Segment Start: The input
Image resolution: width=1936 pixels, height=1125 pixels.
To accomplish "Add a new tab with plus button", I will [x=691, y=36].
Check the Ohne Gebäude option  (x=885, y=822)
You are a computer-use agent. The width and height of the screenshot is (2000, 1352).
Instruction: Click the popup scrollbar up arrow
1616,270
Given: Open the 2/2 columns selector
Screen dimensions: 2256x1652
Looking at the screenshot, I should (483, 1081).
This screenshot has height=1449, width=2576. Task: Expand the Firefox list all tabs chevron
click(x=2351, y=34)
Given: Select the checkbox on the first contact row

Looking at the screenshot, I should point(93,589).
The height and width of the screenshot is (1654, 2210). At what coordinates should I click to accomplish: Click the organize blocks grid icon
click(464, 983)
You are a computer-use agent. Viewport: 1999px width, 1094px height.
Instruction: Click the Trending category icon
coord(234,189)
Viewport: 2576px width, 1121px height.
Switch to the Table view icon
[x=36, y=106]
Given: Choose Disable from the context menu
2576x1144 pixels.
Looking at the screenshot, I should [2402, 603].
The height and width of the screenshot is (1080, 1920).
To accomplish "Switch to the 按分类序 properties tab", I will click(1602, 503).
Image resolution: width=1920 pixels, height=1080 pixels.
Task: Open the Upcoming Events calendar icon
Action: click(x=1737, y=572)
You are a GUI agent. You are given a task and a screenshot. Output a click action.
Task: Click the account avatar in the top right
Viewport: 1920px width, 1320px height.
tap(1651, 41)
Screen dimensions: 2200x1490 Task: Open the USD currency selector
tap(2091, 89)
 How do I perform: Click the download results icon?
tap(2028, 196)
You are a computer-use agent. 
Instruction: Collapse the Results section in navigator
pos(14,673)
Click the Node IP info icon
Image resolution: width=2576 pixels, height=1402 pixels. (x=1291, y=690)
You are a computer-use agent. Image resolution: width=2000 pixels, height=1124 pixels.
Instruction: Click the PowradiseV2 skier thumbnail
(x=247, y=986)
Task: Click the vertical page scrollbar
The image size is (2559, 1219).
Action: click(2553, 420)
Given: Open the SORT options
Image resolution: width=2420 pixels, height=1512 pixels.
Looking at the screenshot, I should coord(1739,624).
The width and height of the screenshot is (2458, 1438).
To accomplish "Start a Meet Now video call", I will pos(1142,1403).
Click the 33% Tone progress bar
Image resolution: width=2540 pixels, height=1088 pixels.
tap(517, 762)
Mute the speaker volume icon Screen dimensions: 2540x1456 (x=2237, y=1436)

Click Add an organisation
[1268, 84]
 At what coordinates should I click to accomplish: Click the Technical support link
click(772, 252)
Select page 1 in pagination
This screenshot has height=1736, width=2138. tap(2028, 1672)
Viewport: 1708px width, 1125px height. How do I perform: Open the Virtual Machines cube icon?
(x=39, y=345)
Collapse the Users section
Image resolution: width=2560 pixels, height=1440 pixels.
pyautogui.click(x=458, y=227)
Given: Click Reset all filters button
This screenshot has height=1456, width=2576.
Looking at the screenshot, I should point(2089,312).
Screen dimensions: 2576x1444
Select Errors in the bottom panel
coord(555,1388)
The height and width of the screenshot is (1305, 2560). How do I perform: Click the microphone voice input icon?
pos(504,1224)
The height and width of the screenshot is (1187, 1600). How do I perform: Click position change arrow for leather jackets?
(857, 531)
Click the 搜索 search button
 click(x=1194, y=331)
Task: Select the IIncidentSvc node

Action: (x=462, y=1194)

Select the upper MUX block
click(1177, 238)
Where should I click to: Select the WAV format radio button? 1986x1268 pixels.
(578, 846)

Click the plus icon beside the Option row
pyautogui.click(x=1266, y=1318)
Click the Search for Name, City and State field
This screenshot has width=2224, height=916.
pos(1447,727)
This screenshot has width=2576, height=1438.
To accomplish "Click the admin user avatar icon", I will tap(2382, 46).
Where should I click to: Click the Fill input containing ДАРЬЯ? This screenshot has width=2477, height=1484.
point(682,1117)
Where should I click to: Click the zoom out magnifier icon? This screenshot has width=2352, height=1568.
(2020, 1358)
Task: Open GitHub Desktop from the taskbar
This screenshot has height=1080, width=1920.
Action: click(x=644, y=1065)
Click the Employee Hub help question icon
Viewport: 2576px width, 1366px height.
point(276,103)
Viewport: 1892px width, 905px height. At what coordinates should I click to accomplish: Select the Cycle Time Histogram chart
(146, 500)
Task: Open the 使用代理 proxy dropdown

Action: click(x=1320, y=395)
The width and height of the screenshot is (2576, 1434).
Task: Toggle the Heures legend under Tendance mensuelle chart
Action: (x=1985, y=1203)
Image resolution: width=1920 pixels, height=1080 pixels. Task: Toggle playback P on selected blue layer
Segment End: The input
Problem to solve: All the entries above should come back exactly as they are written.

Your solution:
Image resolution: width=1936 pixels, height=1125 pixels.
To accomplish "Add a new tab with plus button", I will [x=691, y=36].
Check the Ohne Gebäude option  (x=885, y=822)
You are a computer-use agent. The width and height of the screenshot is (2000, 1352).
Instruction: Click the popup scrollbar up arrow
1616,270
Given: Open the 2/2 columns selector
Screen dimensions: 2256x1652
Looking at the screenshot, I should (483, 1081).
This screenshot has height=1449, width=2576. Task: Expand the Firefox list all tabs chevron
click(x=2351, y=34)
Given: Select the checkbox on the first contact row

Looking at the screenshot, I should point(93,589).
The height and width of the screenshot is (1654, 2210). At what coordinates should I click to accomplish: Click the organize blocks grid icon
click(464, 983)
You are a computer-use agent. Viewport: 1999px width, 1094px height.
Instruction: Click the Trending category icon
coord(234,189)
Viewport: 2576px width, 1121px height.
Switch to the Table view icon
[x=36, y=106]
Given: Choose Disable from the context menu
2576x1144 pixels.
Looking at the screenshot, I should [2402, 603].
The height and width of the screenshot is (1080, 1920).
To accomplish "Switch to the 按分类序 properties tab", I will click(1602, 503).
Image resolution: width=1920 pixels, height=1080 pixels.
Task: Open the Upcoming Events calendar icon
Action: click(x=1737, y=572)
You are a GUI agent. You are given a task and a screenshot. Output a click action.
Task: Click the account avatar in the top right
Viewport: 1920px width, 1320px height.
tap(1651, 41)
Screen dimensions: 2200x1490 Task: Open the USD currency selector
tap(2091, 89)
 How do I perform: Click the download results icon?
tap(2028, 196)
You are a computer-use agent. 
Instruction: Collapse the Results section in navigator
pos(14,673)
Click the Node IP info icon
Image resolution: width=2576 pixels, height=1402 pixels. (x=1291, y=690)
You are a computer-use agent. Image resolution: width=2000 pixels, height=1124 pixels.
Instruction: Click the PowradiseV2 skier thumbnail
(x=247, y=986)
Task: Click the vertical page scrollbar
The image size is (2559, 1219).
Action: click(2553, 420)
Given: Open the SORT options
Image resolution: width=2420 pixels, height=1512 pixels.
Looking at the screenshot, I should coord(1739,624).
The width and height of the screenshot is (2458, 1438).
To accomplish "Start a Meet Now video call", I will pos(1142,1403).
Click the 33% Tone progress bar
Image resolution: width=2540 pixels, height=1088 pixels.
tap(517, 762)
Mute the speaker volume icon Screen dimensions: 2540x1456 (x=2237, y=1436)

Click Add an organisation
[1268, 84]
 At what coordinates should I click to accomplish: Click the Technical support link
click(772, 252)
Select page 1 in pagination
This screenshot has height=1736, width=2138. tap(2028, 1672)
Viewport: 1708px width, 1125px height. How do I perform: Open the Virtual Machines cube icon?
(x=39, y=345)
Collapse the Users section
Image resolution: width=2560 pixels, height=1440 pixels.
pyautogui.click(x=458, y=227)
Given: Click Reset all filters button
This screenshot has height=1456, width=2576.
Looking at the screenshot, I should point(2089,312).
Screen dimensions: 2576x1444
Select Errors in the bottom panel
coord(555,1388)
The height and width of the screenshot is (1305, 2560). How do I perform: Click the microphone voice input icon?
pos(504,1224)
The height and width of the screenshot is (1187, 1600). How do I perform: Click position change arrow for leather jackets?
(857, 531)
Click the 搜索 search button
 click(x=1194, y=331)
Task: Select the IIncidentSvc node

Action: (x=462, y=1194)

Select the upper MUX block
click(1177, 238)
Where should I click to: Select the WAV format radio button? 1986x1268 pixels.
(578, 846)

Click the plus icon beside the Option row
pyautogui.click(x=1266, y=1318)
Click the Search for Name, City and State field
This screenshot has width=2224, height=916.
pos(1447,727)
This screenshot has width=2576, height=1438.
To accomplish "Click the admin user avatar icon", I will tap(2382, 46).
Where should I click to: Click the Fill input containing ДАРЬЯ? This screenshot has width=2477, height=1484.
point(682,1117)
Where should I click to: Click the zoom out magnifier icon? This screenshot has width=2352, height=1568.
(2020, 1358)
Task: Open GitHub Desktop from the taskbar
This screenshot has height=1080, width=1920.
Action: click(x=644, y=1065)
Click the Employee Hub help question icon
Viewport: 2576px width, 1366px height.
point(276,103)
Viewport: 1892px width, 905px height. At what coordinates should I click to accomplish: Select the Cycle Time Histogram chart
(146, 500)
Task: Open the 使用代理 proxy dropdown

Action: click(x=1320, y=395)
The width and height of the screenshot is (2576, 1434).
Task: Toggle the Heures legend under Tendance mensuelle chart
Action: (x=1985, y=1203)
Image resolution: width=1920 pixels, height=1080 pixels. Task: Toggle playback P on selected blue layer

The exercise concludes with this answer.